久々の厚木小田原道路は車も少なく快適だったが、南から西方面にかけて広がる厚い雲が気になってしょうがなかった。ウェザーニュースによれば現地は曇り。降雨率は午前午後ともに30%で、時折小雨がとのコメントも。大崩れはないだろうが、一応バックパックには防水のウィンドパーカーを忍ばせた。
東伊豆へ出かける際には、殆どの場合、熱海のジョナサン・サンビーチ店で朝食をとる。海を見ながらの食事は気分がいいし、コーヒーを二杯も空ければしっかりと覚めてくる。用足しを済ませると、R135をひたすら南へ向かった。
伊東に差し掛かるころからついに小雨が降りだしたが、ほとんど傘もいらないレベル。ただ、この先雨脚が強くなったらどうしようかと、気分は落ち着かない。ところが稲取高校を左に見て徐々に標高を上げていくと、ラッキーなことに雨はやんだ。
駐車場に到着すると、おおよそ十台ほどの車が停まっていた。平日でしかも怪しい天候なのに意外である。ハイキングコース入口にはテントが設営され、スタッフらしき女性が受付を行っていた。すすきのイベント期間中は五百円の入山料をとるようだ。
「ありがとうございます。これ、パンフレットです。コースの地図も載ってます」
「三筋山まで行きたいんですが」
「だったらこの“百四十分コース”ですね」
今回の主目的は、標高821mの三筋山頂上よりの眺望。駐車場の標高が約400mなので、頂上までの標高差は421mあり、歩行時間も二時間半近くある。ハイキングとしてはややハードだ。
「雨具はお持ちですか。なんか天気がちょっとなんで」
「一応持ってます。まっ、ひどい降りになったら引き返しますよ」
相変わらず空はどんよりしているが、若干の明るさもあるので、何とかもつだろう。α6000をたすき掛けにして、いざ出発!
さすがにうたい文句にしているすすき野原は素晴らしかった。良、質ともに、眺める者の目を奪う。広範囲にわたってこれだけのすすきを管理するのはさぞかし大変な仕事だろう。
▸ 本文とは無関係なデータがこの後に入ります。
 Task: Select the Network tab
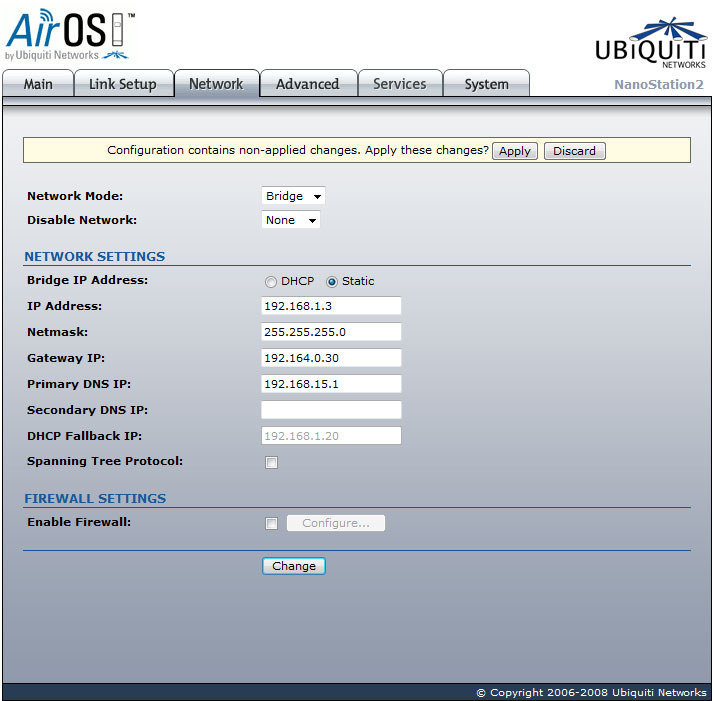[x=216, y=84]
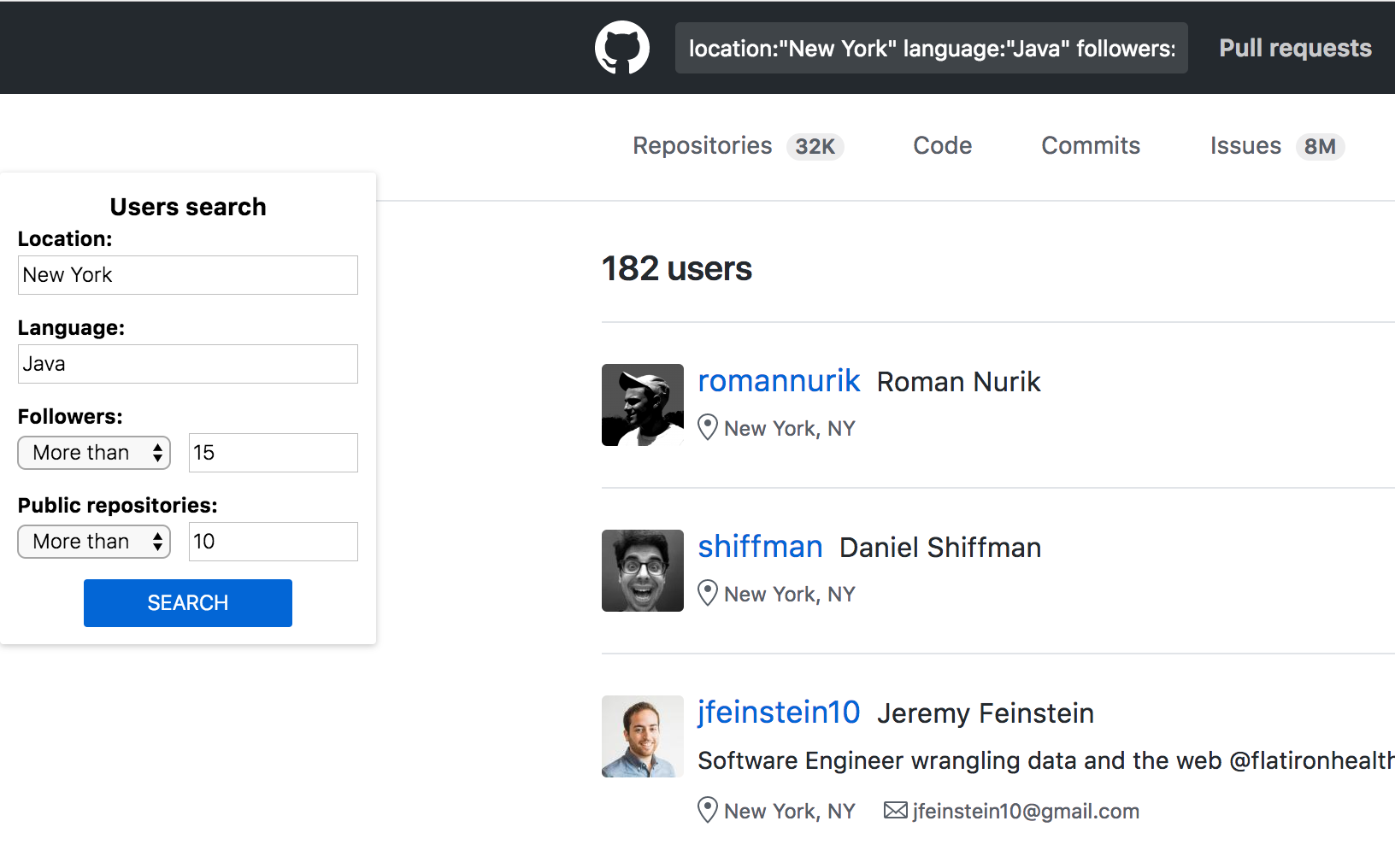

女性スタッフによれば、細野高原は私有地とのこと。
風力発電の風車が大きく迫ってくる頃、三筋山の山頂の様子が見え始めた。米粒のようだが、数人のハイカーが動いているのがわかる。緩いのぼりのが徐々に傾斜を増していくと、先行していた高齢者四人組の姿が見えてきた。
「こんにちは」
「なんだか天気があやしいね」
「ほんと、このまま降らないでほしいですよ。それじゃお先に」
一人は私と同年代ほど、あとの三人は七十後半ってところか。さすがにこの急坂ではペースダウンもやむなしか。
頂上直下の広場まで来ると三筋山の全容が見渡せ、あのてっぺんに立てば間違いなく絶景を拝めるだろうと心が弾む。ところがだ、先に登り始めている年配夫婦の後ろ姿につられて歩みだしたまではよかったが、突如顔にパラパラっと冷たい雨が当たり意気消沈。しかし空にはまだ明るさがあったので、天候の急変はないと自身に言いつけ、気合を入れなおして坂を登り始めた。
標高が上がるにつれ、伊豆七島がくっきりと見えてくる。すすき野原の全体像も手に取るようにわかり、その広大な眺めはもはや感涙ものだ。ただ、頂上付近は小雨まじりの強風が舞い、しかも寒い。今日は珍しく鼻水が止まっていたが、この冷たい風と共に、盛大に出始めてきたので、早々に戻ることにした。眺めに関しては頂上まで行かなくても、中腹あたりで十二分に満足できる。その中腹まで下りてくると、あの年配四人組が上がってきていた。
「上は風強いかい」
「帽子なんか吹っ飛ばされるから気をつけてくださいよ」
「あははは」
と、笑いながらも、彼、帽子のひもを締めなおした。
いつも感じることだが、これだけ何年も何べんも伊豆に訪れているのに、単に知らないだけで、興味深いところはまだまだたくさん残されている。仮に同じ場所でも季節や時間帯が変われば新たな感動を受けることは間違いなく、行動資金と相談しつつ、ポイント探しは続行していくつもりだ。
帰りは沼津経由とし、中伊豆にある“萬城の滝”へ寄り道してみた。午後も三時に近づいていたし、おまけに小雨そぼ降る薄暗い山の中。人影の全くない滝つぼの真正面に立つと、柱状節理の岩から流れ落ちる水量豊富な瀑布を眺め続けるのだった。